Pre-Alpha Software!

This Work Is Pre-Alpha And Not Ready for End Users

You can use https://raw.githubusercontent.com/davedean/lidmeta/refs/heads/main/scripts/switch_metadata_server.sh to switch.

eg: ./switch_metadata_erver.sh --db ./lidarr.db --url https://example.com/api/v1/

Warnings:

You should expect lidmeta to ruin your Lidarr install and your music collection !!
No support or assistance will be available.
No guarantees of service availability are made.

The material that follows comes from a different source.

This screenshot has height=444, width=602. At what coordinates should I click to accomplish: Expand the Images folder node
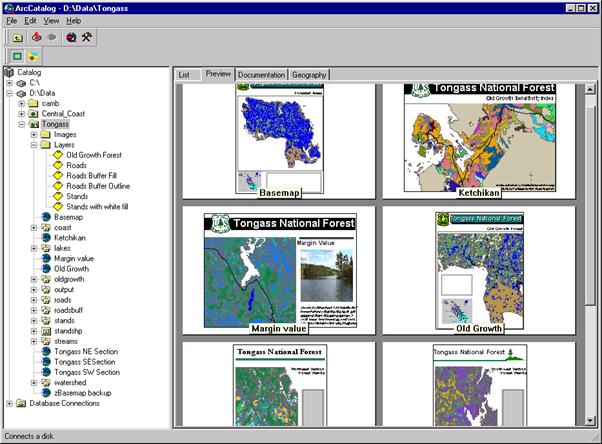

LidMeta: Lightweight Metadata Server for Lidarr

A high-performance metadata provider for Lidarr that processes MusicBrainz dump data into a normalized, efficient format.

Why LidMeta?

LidMeta makes it possible to run your own Lidarr-compatible metadata service completely offline on ordinary hardware. The official metadata server requires roughly 300 GB of storage when mirrored locally; LidMeta brings that down to ≈30 GB by shipping pre-flattened JSON files for artist & album endpoints and a compact SQLite database for search.

Key benefits:

Works without internet access once the dataset has been generated
Order-of-magnitude smaller on-disk footprint (≈90 % reduction)
Fully compatible with Lidarr’s existing API

Overview

This project processes MusicBrainz JSON dumps to create a comprehensive, normalized metadata cache for Lidarr. The system achieves storage efficiency while maintaining most metadata coverage including:

✅ Artist Information: Name, type, genres, aliases, biography
✅ Album Metadata: Title, type, release date, genres, disambiguation
✅ Release Details: Multiple releases per album with formats, countries, labels
✅ Track Listings: Complete track data with durations
✅ Rich Metadata: Images, ratings, links, aliases

Key Features

Massive Storage Efficiency

≈90% size reduction compared with a full mirror (300 GB → 30 GB)
Eliminates redundancy in raw dump data
Optimized for Lidarr field requirements

Complete Data Coverage

All release types: Studio albums, live albums, EPs, singles, compilations
Multiple releases per album: Different formats, countries, labels
Complete track data: Titles, durations, positions
Rich metadata: Genres, ratings, images, links

Lidarr Integration

Compatible data structure with existing mappers
All required fields included
Direct API integration ready

Current Status

✅ POC Completed Successfully

Complete metadata coverage confirmed
Lidarr compatibility verified

Architecture

The LidMeta Server is composed of three core services that work together to deliver high-performance metadata searching. The system is designed to be deployed as a cohesive stack using Docker Compose, but each service can be run independently for testing and development.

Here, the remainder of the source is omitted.